Written exercise:
Find each line in the data below that contains the string "text" and copy those lines.

Source material:

□ □ □ □ □ □ □

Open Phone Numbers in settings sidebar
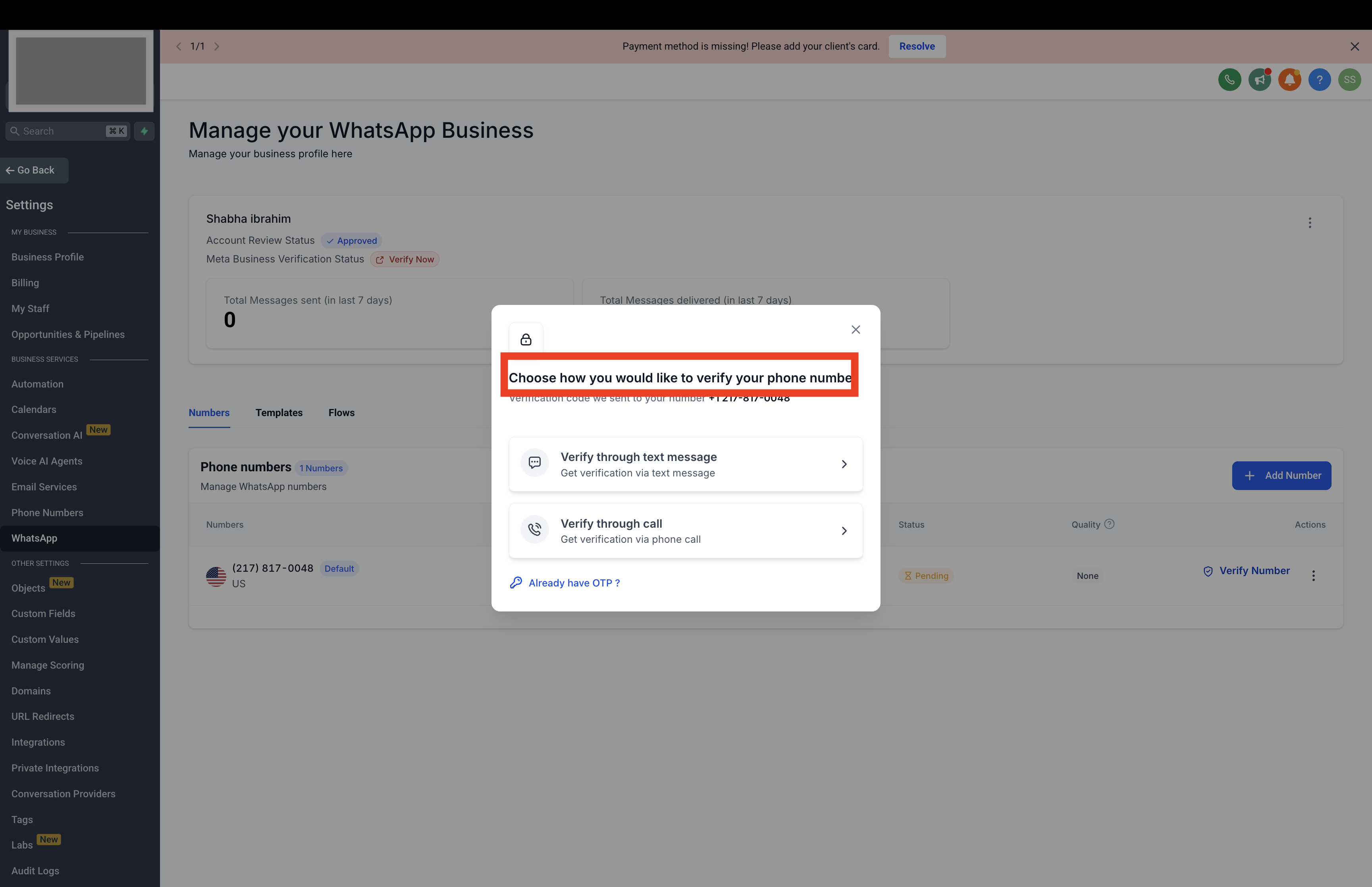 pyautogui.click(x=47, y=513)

□ □ □ □ □ □ □

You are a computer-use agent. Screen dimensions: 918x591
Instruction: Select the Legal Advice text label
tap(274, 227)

□ □ □ □ □ □ □

Solved problem:
Instruction: Select the Legal Advice text label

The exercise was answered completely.